I think my rambling so far should have just about covered (several times!) that a creative and artistic understanding of the image-making process and all it's attributes is undoubtedly useful in a line of work such as modelling. But what about if our model designs too? Surely the clients always bring the clothes? On a commercial shoot where the product is the clothes - of course. But this element of my creative work and interests begun as an (almost) completely different sideline: still born from the same love of creating, but the initial collections initially unrelated until the two avenues inevitably merged. The connection begun in association with "creative" or "non-product" shoot bookings. It became beneficial to have an extended, dynamic wardrobe of garments and accessories in situations where a designer may not be attending a shoot to supply as such. A modelling wardrobe often differs significantly from what one would wear day to day, (especially if your name is Keira Lavelle!), hence it's a huge plus to be able to offer photographers just shooting for the enjoyment, or even other companies who would have a requirement for more specific wear in their brief. It's certainly non unheard of for me to produce special custom pieces either; equipped and capable of quick fixes, or serious the heavy duty sewing machine runs... It's an exceptionally cost-effective way for a photographer/client to get some diversely innovative outfits rocking on a photo shoot/video. =]

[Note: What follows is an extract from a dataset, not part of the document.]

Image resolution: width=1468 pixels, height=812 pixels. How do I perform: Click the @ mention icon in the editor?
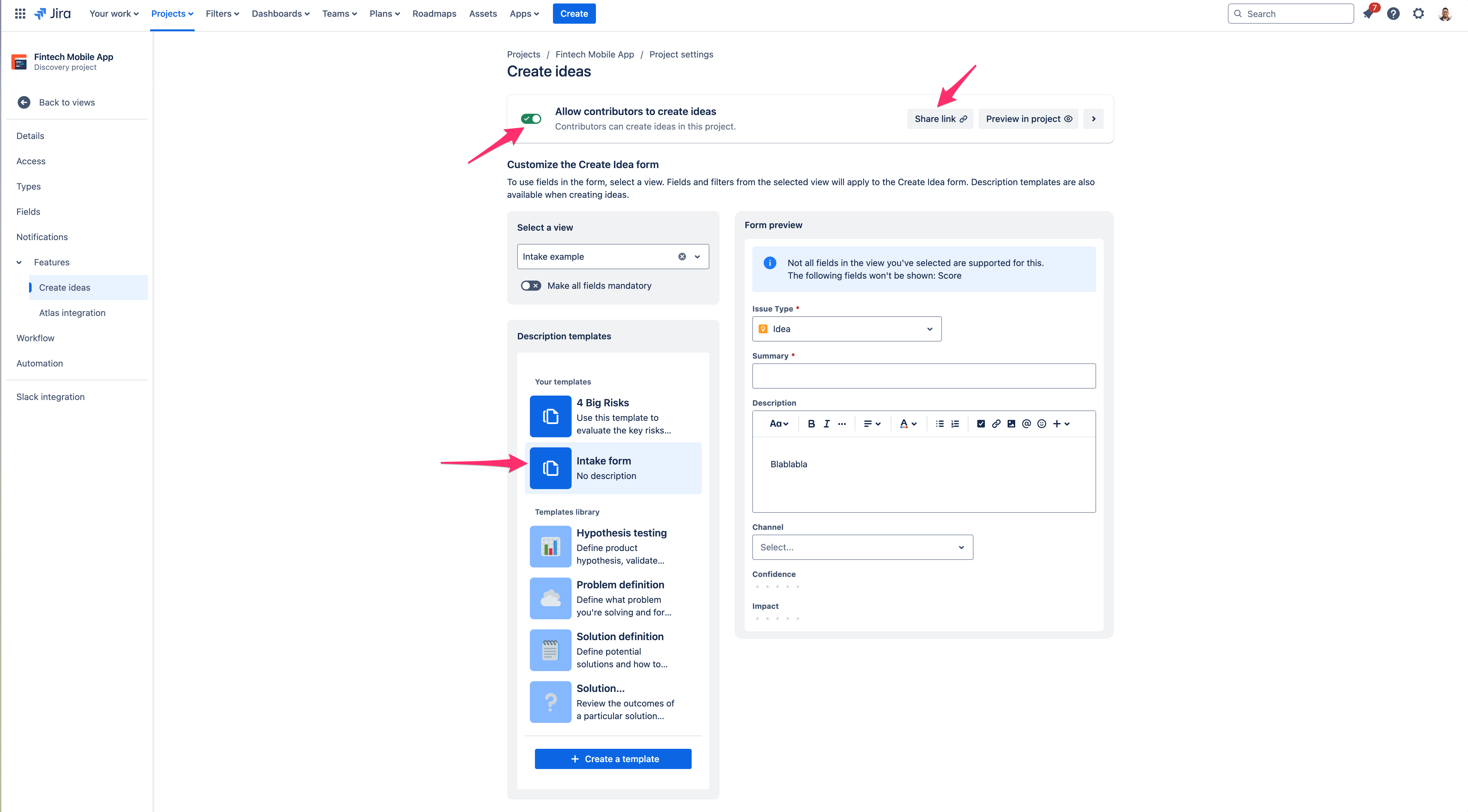coord(1026,423)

Or we can get bejewelled: More of an inventive hobby which I manage to scrape to time to do for myself very occasionally which goes something like: arming oneself with the suitable tool kit to carefully design glistening bling attire made out of crystals/pearls and whatever other semi-precious treasures I happen to order in. The designing of my body jewellery collections was a brain-wave following an influx of bookings for body-scape nude work (as seen in my galleries). Wearing the jewels under the photographic lighting setups, or even against the sun made their pigments and sparkle seduce the camera to add a delicate element of (nearly clothing?) to a beautiful nude image. =] These crystal lingerie sets, skirts, harnesses, and chest-piece style trinkets were then soon enough finding their way into my more fashion orientated bookings too! Special commissions are certainly always possible, whether for a shoot/production that I will model in or personal independent shooting/theatrical plans. Like everything else: I approach this work with a self critical and precise eye. If it's not perfect, I don't rest.
Similar point to what I touched upon with the makeup at the end of my makeup artist ramble: having been in the shoes of a designer, I also have the same understanding of how important it is that garments look correct in-shot, hence this knowledge is most certainly valuable when working with a team of people and a client with products. I am an extremely people-orientated, down to earth person anyway but the fact that I look at aspects from the eyes of the others on-board a team makes for fantastic team starting point with the common goal recognised.